## Exercise instructions
Return all entries word for word, but drop any images.

## The data
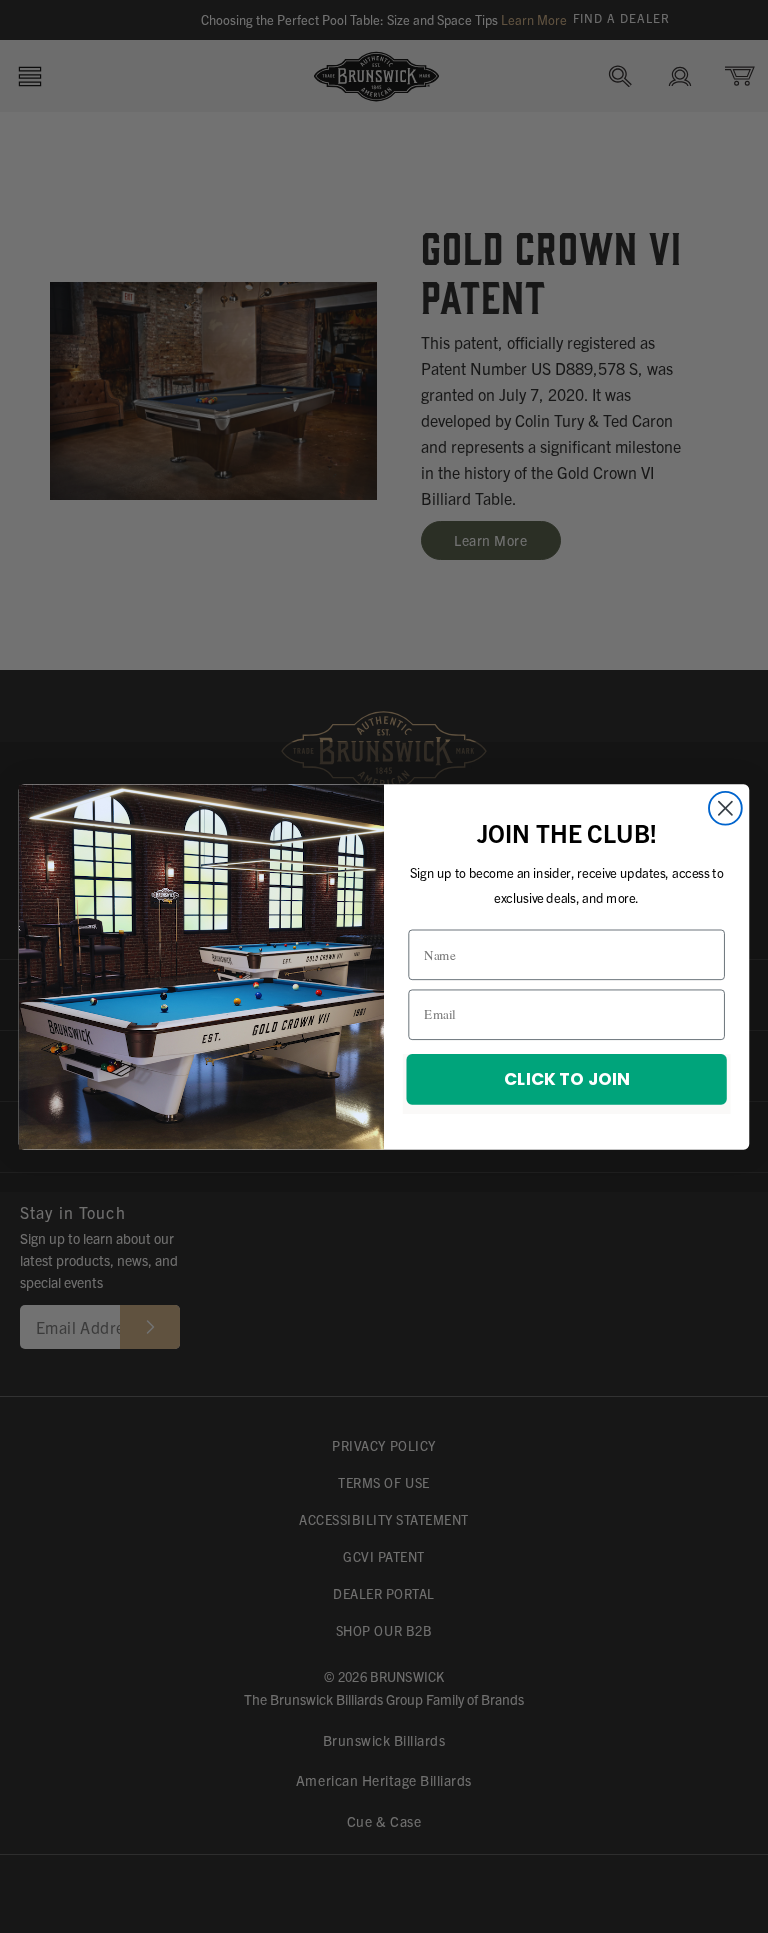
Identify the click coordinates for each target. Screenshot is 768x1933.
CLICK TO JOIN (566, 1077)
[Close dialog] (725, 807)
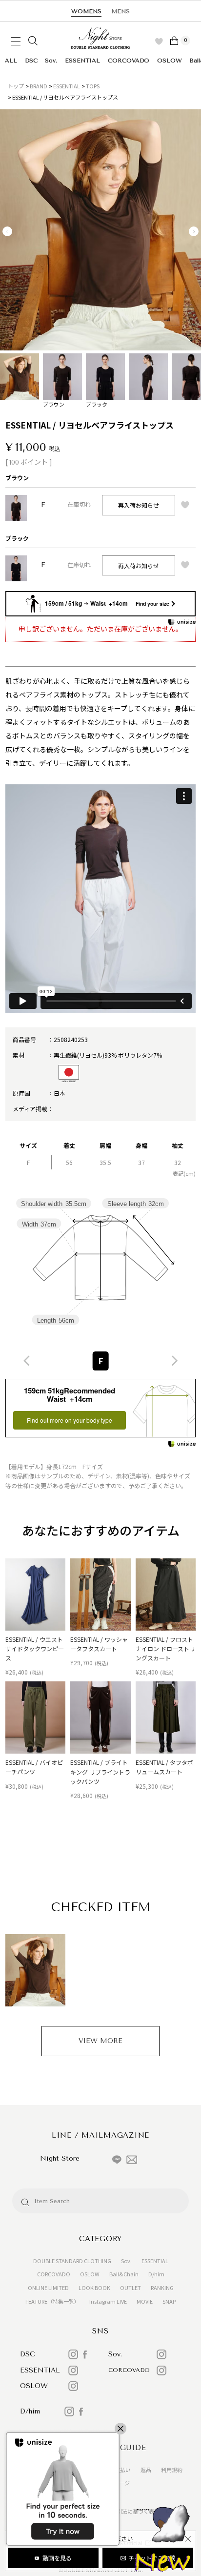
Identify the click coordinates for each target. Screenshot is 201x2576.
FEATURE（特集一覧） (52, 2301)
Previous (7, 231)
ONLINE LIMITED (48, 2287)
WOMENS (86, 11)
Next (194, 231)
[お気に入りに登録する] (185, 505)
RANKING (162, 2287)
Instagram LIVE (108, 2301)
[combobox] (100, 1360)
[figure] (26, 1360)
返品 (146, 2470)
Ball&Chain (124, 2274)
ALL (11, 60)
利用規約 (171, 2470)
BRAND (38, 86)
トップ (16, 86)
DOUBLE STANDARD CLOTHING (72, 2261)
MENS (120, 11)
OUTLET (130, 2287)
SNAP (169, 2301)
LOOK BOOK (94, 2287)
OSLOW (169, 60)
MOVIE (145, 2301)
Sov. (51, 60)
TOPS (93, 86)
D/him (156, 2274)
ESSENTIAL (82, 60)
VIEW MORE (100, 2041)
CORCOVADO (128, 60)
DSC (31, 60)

## Solution below
Identify the click coordinates for each target. Screenshot is 768x1933.
CLICK TO JOIN (566, 1077)
[Close dialog] (725, 807)
Identify the click coordinates for each target. Screenshot is 201x2576.
FEATURE（特集一覧） (52, 2301)
Previous (7, 231)
ONLINE LIMITED (48, 2287)
WOMENS (86, 11)
Next (194, 231)
[お気に入りに登録する] (185, 505)
RANKING (162, 2287)
Instagram LIVE (108, 2301)
[combobox] (100, 1360)
[figure] (26, 1360)
返品 (146, 2470)
Ball&Chain (124, 2274)
ALL (11, 60)
利用規約 (171, 2470)
BRAND (38, 86)
トップ (16, 86)
DOUBLE STANDARD CLOTHING (72, 2261)
MENS (120, 11)
OUTLET (130, 2287)
SNAP (169, 2301)
LOOK BOOK (94, 2287)
OSLOW (169, 60)
MOVIE (145, 2301)
Sov. (51, 60)
TOPS (93, 86)
D/him (156, 2274)
ESSENTIAL (82, 60)
VIEW MORE (100, 2041)
CORCOVADO (128, 60)
DSC (31, 60)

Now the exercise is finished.